Già nota alla civiltà greca non solo per ricavarne monili preziosi utilizzati come moneta di scambio, ma principalmente per la sua “necessaria” presenza sulla tavola; pare che l’ostrica venisse cotta con miele (solitamente di palma, melograno e datteri) e servita con vino dolce speziato per esaltarne al meglio gli aromi. I greci, lussuriosi e goderecci, danno vita al mito del potere “afrodisiaco” dell’ostrica narrando della dea Venere, la quale emerse dagli oceani a dorso della nota conchiglia per poi partorire Eros, dio dell'Amore. Un minuto, ma solido forziere dalle curve eleganti, la quale cela al suo interno, protetto da indescrivibili aromi, il “frutto proibito”; stuzzicando il desiderio dei più “golosi”. Questo mito si evolve in spazio e tempo, giungendo ai Romani, i quali mandarono molti schiavi in Bretagna e pagarono le ostriche a peso d’oro pur di garantirsi quell’ambrosia in grado di rendere felici amanti e sovrani di tutto il mondo. Dopo aver degustato il cuore dell’ostrica le valve venivano polverizzate e miscelate con vino molto profumato e miele, dando così vita a un potente “nettare d’amore”.
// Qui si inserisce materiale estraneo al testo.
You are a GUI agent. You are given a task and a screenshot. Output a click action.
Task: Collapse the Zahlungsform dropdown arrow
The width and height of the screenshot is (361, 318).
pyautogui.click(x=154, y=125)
Oggi l’ostricoltura non è sfuggita all’attenzione dei suoi artisti, come si può notare in molti paesi tra cui Inghilterra, Francia, Cina e in particolare Scozia, dove le numerose varietà vengono allevate in veri e propri “parchi osteari”, in cui il tempo è scandito dalle maree e l’impeto della corrente non può recare danno allo sviluppo del mollusco. Raggiunti tre anni di età e dimensione idonea al suo debutto, l’ostrica, bramante delle nostre tavole parte alla volta di alberghi e ristoranti di tutto il mondo.
Per secoli sono state elaborate ricette di ogni tipo: bollita, al vapore, arrosto, aromatizzata con spezie di ogni genere e provenienza, è anche stata accostata alla degustazione di prodotti in voga per ogni momento, dai datteri dei greci allo Champagne nel Settecento; tutto per comprendere che forse, alla fine, non esiste forma migliore della Sua per percepirne al meglio struttura e complessità aromatica. Un fresco letto di ghiaccio e una platea di tartufi e scampi incorniciata da qualche ciuffo di alghe orna l’ultimo atto della nostra protagonista, la quale imperturbata regna sovrana sui ricchi piatti di crudités francesi.
Non appena le valve, una volta aperte, concedono l’onore di assaporare il suo delicato e cremoso cuore, ecco evolversi sulle curve della nostra lingua i tanto bramati aromi che rimbombano nella mente come la marea sulla costa; la sua scia imperversa a lungo sul palato così come la salsedine avvolge i nostri abiti e capelli passeggiando sul bagnasciuga. C’è chi aggiungerebbe qualche acidula nota agrumata per onorare al meglio i suoi attributi, chi non desidera altro che accoppiarla a qualche profumato vino da pasto e chi, tutt’oggi, legato alla sua ipnotica leggenda spera di vedere rotolare dal suo piatto una minuscola, preziosa perla a conclusione di un magico viaggio sensoriale.